Fairness and Risk in Stockton: Pensions, Bonds, and Taxes -- When Doing Nothing is Doing Well
40 Pages Posted: 25 Jul 2013
Date Written: July 23, 2013
Abstract
Until very recently the political story line of municipal Chapter 9 bankruptcy has seen it deployed as a means to address unfunded public employee pension obligations. The reality has always been more complex but with the filings of Stockton and now Detroit the question of pensions vs. bonds has come to center stage. If the creditors cannot agree on a plan of adjustment, it can be crammed down but cramdown under Chapter 9 requires that the plan be "fair and equitable." If a municipality pursues this route to confirmation, courts will need to resolve three questions.
Do preferences created by state law control bankruptcy distributions?
Can a plan of adjustment that prefers retirees (or bondholders) be crammed down over the objection of the impaired class?

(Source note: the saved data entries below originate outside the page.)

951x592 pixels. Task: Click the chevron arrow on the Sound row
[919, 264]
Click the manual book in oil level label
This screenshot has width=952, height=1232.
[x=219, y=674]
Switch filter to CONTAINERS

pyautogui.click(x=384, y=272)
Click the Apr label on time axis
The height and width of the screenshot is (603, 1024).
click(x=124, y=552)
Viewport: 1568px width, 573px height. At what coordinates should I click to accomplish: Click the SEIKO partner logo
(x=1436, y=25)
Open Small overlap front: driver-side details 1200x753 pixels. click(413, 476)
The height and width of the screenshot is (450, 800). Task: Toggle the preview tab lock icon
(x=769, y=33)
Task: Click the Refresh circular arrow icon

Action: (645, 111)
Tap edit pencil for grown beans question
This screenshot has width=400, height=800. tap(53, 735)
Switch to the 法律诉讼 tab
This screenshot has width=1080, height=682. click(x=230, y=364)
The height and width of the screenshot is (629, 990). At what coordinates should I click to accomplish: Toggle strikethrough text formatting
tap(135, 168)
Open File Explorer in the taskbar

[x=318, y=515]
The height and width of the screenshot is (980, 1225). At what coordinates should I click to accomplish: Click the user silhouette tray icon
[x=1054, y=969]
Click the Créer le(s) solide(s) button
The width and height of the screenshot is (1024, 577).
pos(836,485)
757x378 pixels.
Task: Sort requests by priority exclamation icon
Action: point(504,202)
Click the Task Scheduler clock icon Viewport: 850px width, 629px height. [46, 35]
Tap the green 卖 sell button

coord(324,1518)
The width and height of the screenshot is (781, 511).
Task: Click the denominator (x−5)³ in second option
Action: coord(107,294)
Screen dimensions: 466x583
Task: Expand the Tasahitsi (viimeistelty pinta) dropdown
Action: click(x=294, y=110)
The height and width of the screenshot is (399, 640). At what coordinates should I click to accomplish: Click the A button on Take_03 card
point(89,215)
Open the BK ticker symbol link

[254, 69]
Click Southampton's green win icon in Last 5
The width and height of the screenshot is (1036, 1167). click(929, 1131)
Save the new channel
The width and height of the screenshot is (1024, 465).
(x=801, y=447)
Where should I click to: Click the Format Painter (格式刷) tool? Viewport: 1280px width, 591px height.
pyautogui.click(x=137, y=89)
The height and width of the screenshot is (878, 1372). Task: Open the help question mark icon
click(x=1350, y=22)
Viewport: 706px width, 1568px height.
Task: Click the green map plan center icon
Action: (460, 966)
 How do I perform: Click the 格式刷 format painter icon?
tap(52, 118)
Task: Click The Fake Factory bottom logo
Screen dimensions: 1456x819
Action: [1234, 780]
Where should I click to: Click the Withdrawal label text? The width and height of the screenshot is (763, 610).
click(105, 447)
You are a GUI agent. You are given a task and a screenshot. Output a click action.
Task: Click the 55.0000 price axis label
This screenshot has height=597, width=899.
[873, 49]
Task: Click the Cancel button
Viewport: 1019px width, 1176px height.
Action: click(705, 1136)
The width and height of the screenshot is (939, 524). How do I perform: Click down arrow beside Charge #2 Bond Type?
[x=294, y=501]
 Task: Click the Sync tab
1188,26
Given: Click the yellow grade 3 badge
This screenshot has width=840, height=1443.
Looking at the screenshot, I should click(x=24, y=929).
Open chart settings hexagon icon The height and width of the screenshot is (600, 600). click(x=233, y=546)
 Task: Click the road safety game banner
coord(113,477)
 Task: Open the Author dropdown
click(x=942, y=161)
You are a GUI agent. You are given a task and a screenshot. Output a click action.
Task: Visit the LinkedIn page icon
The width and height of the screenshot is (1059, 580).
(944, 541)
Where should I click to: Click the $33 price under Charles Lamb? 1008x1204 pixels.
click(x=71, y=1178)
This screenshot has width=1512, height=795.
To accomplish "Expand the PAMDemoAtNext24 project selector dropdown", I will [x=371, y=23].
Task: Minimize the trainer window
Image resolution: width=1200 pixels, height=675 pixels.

If the answer to the second question might be no, could a municipality move assume its collective bargaining agreements subject to only the business judgment rule to avoid battling over fairness at confirmation?
This working paper suggests that each question should be answered in the negative. Notwithstanding the Tenth Amendment, when a state permits its cities to file, it loses control. "In for a penny, in for a pound." If my conclusions are correct -- and even if they only may be correct -- all parties have an incentive to negotiate to a consensual plan.
Dismissal is the appropriate remedy for an nonconsensual, unfair plan and the threat of sending everyone back to state court and state law remedies should be a sufficient penalty to encourage settlement.
Comments, suggestions, and criticisms are actively solicited.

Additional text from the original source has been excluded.